# PROBLEM TO WORK ON
Take the data that sits below and write it out again exactly.

# SOURCE RECORDS
<<<<

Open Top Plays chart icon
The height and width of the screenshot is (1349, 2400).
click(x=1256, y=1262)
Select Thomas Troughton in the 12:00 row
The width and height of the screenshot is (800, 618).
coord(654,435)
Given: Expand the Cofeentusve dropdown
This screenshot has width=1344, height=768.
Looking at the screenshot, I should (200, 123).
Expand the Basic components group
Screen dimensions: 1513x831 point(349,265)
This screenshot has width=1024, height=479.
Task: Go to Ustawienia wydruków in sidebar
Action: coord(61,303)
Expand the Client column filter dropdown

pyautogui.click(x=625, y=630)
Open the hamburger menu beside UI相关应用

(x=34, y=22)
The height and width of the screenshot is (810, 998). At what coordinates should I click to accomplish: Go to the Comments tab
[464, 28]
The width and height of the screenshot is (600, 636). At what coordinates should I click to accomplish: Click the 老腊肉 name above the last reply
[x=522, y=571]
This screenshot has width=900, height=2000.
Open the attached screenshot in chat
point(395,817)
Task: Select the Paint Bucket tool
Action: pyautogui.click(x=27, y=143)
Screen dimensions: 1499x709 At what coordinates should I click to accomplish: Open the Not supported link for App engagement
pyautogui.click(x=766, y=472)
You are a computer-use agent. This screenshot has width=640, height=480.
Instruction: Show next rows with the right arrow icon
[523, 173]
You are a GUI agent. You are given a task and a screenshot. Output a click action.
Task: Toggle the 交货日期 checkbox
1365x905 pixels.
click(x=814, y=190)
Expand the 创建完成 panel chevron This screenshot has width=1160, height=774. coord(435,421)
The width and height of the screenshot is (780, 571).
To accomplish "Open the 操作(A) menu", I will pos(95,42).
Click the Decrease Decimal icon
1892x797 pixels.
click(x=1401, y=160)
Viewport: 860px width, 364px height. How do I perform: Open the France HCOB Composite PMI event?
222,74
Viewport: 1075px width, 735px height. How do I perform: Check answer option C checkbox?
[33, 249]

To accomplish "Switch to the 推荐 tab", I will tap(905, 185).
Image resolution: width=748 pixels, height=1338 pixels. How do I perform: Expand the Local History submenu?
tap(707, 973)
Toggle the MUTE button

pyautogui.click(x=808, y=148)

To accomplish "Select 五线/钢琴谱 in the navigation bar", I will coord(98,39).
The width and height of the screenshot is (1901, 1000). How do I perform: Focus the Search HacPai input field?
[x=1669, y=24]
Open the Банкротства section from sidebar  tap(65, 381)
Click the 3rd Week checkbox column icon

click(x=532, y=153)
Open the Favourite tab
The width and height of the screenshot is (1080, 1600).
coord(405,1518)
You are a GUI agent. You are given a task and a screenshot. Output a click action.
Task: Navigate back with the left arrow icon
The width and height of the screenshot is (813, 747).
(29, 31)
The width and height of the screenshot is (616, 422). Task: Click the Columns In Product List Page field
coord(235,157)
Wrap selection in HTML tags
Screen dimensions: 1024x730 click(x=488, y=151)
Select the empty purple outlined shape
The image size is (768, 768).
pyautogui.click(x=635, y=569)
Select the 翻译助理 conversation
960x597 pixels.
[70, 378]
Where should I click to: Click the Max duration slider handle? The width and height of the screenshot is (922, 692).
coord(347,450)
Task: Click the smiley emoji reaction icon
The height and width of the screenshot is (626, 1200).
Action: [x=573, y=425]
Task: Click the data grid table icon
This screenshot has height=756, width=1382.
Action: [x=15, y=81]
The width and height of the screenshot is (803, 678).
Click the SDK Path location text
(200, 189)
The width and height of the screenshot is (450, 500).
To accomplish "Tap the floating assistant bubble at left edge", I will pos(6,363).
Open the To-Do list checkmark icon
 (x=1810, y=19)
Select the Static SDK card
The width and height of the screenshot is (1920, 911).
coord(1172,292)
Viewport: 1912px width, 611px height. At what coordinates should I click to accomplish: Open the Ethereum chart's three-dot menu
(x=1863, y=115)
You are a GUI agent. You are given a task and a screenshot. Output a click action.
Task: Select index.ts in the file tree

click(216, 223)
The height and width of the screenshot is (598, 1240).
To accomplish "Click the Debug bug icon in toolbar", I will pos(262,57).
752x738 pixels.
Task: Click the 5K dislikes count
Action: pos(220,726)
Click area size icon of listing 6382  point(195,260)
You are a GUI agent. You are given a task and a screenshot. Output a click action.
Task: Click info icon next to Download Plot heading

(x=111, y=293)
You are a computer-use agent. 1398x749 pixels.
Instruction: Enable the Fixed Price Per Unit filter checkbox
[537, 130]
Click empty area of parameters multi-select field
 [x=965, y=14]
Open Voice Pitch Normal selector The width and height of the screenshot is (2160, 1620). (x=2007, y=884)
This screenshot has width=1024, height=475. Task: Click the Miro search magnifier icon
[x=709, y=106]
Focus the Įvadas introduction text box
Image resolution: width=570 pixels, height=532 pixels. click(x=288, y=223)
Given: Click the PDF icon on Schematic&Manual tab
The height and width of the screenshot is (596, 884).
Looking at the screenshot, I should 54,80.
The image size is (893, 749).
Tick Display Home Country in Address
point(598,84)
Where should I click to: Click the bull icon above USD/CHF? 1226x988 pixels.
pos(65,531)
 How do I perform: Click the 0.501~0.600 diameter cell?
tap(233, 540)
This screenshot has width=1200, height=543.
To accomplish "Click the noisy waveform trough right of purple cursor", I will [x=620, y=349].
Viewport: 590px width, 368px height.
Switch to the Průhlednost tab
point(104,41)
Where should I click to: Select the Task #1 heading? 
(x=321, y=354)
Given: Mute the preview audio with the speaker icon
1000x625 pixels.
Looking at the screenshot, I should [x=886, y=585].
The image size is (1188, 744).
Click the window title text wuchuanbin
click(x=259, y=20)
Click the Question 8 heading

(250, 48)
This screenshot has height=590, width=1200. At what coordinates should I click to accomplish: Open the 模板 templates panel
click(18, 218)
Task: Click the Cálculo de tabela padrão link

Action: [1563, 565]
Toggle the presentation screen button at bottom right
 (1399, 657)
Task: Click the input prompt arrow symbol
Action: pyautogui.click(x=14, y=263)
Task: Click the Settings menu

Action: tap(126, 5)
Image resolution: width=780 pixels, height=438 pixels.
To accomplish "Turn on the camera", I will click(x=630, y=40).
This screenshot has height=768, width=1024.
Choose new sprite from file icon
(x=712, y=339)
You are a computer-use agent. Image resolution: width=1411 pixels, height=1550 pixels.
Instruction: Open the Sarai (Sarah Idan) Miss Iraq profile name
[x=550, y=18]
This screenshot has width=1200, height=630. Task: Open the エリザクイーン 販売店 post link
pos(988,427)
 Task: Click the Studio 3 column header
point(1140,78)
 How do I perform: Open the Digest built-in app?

>>>>

# ANSWER BELOW
Open Top Plays chart icon
The height and width of the screenshot is (1349, 2400).
click(x=1256, y=1262)
Select Thomas Troughton in the 12:00 row
The width and height of the screenshot is (800, 618).
coord(654,435)
Given: Expand the Cofeentusve dropdown
This screenshot has width=1344, height=768.
Looking at the screenshot, I should (200, 123).
Expand the Basic components group
Screen dimensions: 1513x831 point(349,265)
This screenshot has width=1024, height=479.
Task: Go to Ustawienia wydruków in sidebar
Action: coord(61,303)
Expand the Client column filter dropdown

pyautogui.click(x=625, y=630)
Open the hamburger menu beside UI相关应用

(x=34, y=22)
The height and width of the screenshot is (810, 998). At what coordinates should I click to accomplish: Go to the Comments tab
[464, 28]
The width and height of the screenshot is (600, 636). At what coordinates should I click to accomplish: Click the 老腊肉 name above the last reply
[x=522, y=571]
This screenshot has width=900, height=2000.
Open the attached screenshot in chat
point(395,817)
Task: Select the Paint Bucket tool
Action: pyautogui.click(x=27, y=143)
Screen dimensions: 1499x709 At what coordinates should I click to accomplish: Open the Not supported link for App engagement
pyautogui.click(x=766, y=472)
You are a computer-use agent. This screenshot has width=640, height=480.
Instruction: Show next rows with the right arrow icon
[523, 173]
You are a GUI agent. You are given a task and a screenshot. Output a click action.
Task: Toggle the 交货日期 checkbox
1365x905 pixels.
click(x=814, y=190)
Expand the 创建完成 panel chevron This screenshot has width=1160, height=774. coord(435,421)
The width and height of the screenshot is (780, 571).
To accomplish "Open the 操作(A) menu", I will pos(95,42).
Click the Decrease Decimal icon
1892x797 pixels.
click(x=1401, y=160)
Viewport: 860px width, 364px height. How do I perform: Open the France HCOB Composite PMI event?
222,74
Viewport: 1075px width, 735px height. How do I perform: Check answer option C checkbox?
[33, 249]

To accomplish "Switch to the 推荐 tab", I will tap(905, 185).
Image resolution: width=748 pixels, height=1338 pixels. How do I perform: Expand the Local History submenu?
tap(707, 973)
Toggle the MUTE button

pyautogui.click(x=808, y=148)

To accomplish "Select 五线/钢琴谱 in the navigation bar", I will coord(98,39).
The width and height of the screenshot is (1901, 1000). How do I perform: Focus the Search HacPai input field?
[x=1669, y=24]
Open the Банкротства section from sidebar  tap(65, 381)
Click the 3rd Week checkbox column icon

click(x=532, y=153)
Open the Favourite tab
The width and height of the screenshot is (1080, 1600).
coord(405,1518)
You are a GUI agent. You are given a task and a screenshot. Output a click action.
Task: Navigate back with the left arrow icon
The width and height of the screenshot is (813, 747).
(29, 31)
The width and height of the screenshot is (616, 422). Task: Click the Columns In Product List Page field
coord(235,157)
Wrap selection in HTML tags
Screen dimensions: 1024x730 click(x=488, y=151)
Select the empty purple outlined shape
The image size is (768, 768).
pyautogui.click(x=635, y=569)
Select the 翻译助理 conversation
960x597 pixels.
[70, 378]
Where should I click to: Click the Max duration slider handle? The width and height of the screenshot is (922, 692).
coord(347,450)
Task: Click the smiley emoji reaction icon
The height and width of the screenshot is (626, 1200).
Action: [x=573, y=425]
Task: Click the data grid table icon
This screenshot has height=756, width=1382.
Action: [x=15, y=81]
The width and height of the screenshot is (803, 678).
Click the SDK Path location text
(200, 189)
The width and height of the screenshot is (450, 500).
To accomplish "Tap the floating assistant bubble at left edge", I will pos(6,363).
Open the To-Do list checkmark icon
 (x=1810, y=19)
Select the Static SDK card
The width and height of the screenshot is (1920, 911).
coord(1172,292)
Viewport: 1912px width, 611px height. At what coordinates should I click to accomplish: Open the Ethereum chart's three-dot menu
(x=1863, y=115)
You are a GUI agent. You are given a task and a screenshot. Output a click action.
Task: Select index.ts in the file tree

click(216, 223)
The height and width of the screenshot is (598, 1240).
To accomplish "Click the Debug bug icon in toolbar", I will pos(262,57).
752x738 pixels.
Task: Click the 5K dislikes count
Action: pos(220,726)
Click area size icon of listing 6382  point(195,260)
You are a GUI agent. You are given a task and a screenshot. Output a click action.
Task: Click info icon next to Download Plot heading

(x=111, y=293)
You are a computer-use agent. 1398x749 pixels.
Instruction: Enable the Fixed Price Per Unit filter checkbox
[537, 130]
Click empty area of parameters multi-select field
 [x=965, y=14]
Open Voice Pitch Normal selector The width and height of the screenshot is (2160, 1620). (x=2007, y=884)
This screenshot has width=1024, height=475. Task: Click the Miro search magnifier icon
[x=709, y=106]
Focus the Įvadas introduction text box
Image resolution: width=570 pixels, height=532 pixels. click(x=288, y=223)
Given: Click the PDF icon on Schematic&Manual tab
The height and width of the screenshot is (596, 884).
Looking at the screenshot, I should 54,80.
The image size is (893, 749).
Tick Display Home Country in Address
point(598,84)
Where should I click to: Click the bull icon above USD/CHF? 1226x988 pixels.
pos(65,531)
 How do I perform: Click the 0.501~0.600 diameter cell?
tap(233, 540)
This screenshot has width=1200, height=543.
To accomplish "Click the noisy waveform trough right of purple cursor", I will [x=620, y=349].
Viewport: 590px width, 368px height.
Switch to the Průhlednost tab
point(104,41)
Where should I click to: Select the Task #1 heading? 
(x=321, y=354)
Given: Mute the preview audio with the speaker icon
1000x625 pixels.
Looking at the screenshot, I should [x=886, y=585].
The image size is (1188, 744).
Click the window title text wuchuanbin
click(x=259, y=20)
Click the Question 8 heading

(250, 48)
This screenshot has height=590, width=1200. At what coordinates should I click to accomplish: Open the 模板 templates panel
click(18, 218)
Task: Click the Cálculo de tabela padrão link

Action: [1563, 565]
Toggle the presentation screen button at bottom right
 (1399, 657)
Task: Click the input prompt arrow symbol
Action: pyautogui.click(x=14, y=263)
Task: Click the Settings menu

Action: tap(126, 5)
Image resolution: width=780 pixels, height=438 pixels.
To accomplish "Turn on the camera", I will click(x=630, y=40).
This screenshot has height=768, width=1024.
Choose new sprite from file icon
(x=712, y=339)
You are a computer-use agent. Image resolution: width=1411 pixels, height=1550 pixels.
Instruction: Open the Sarai (Sarah Idan) Miss Iraq profile name
[x=550, y=18]
This screenshot has width=1200, height=630. Task: Open the エリザクイーン 販売店 post link
pos(988,427)
 Task: Click the Studio 3 column header
point(1140,78)
 How do I perform: Open the Digest built-in app?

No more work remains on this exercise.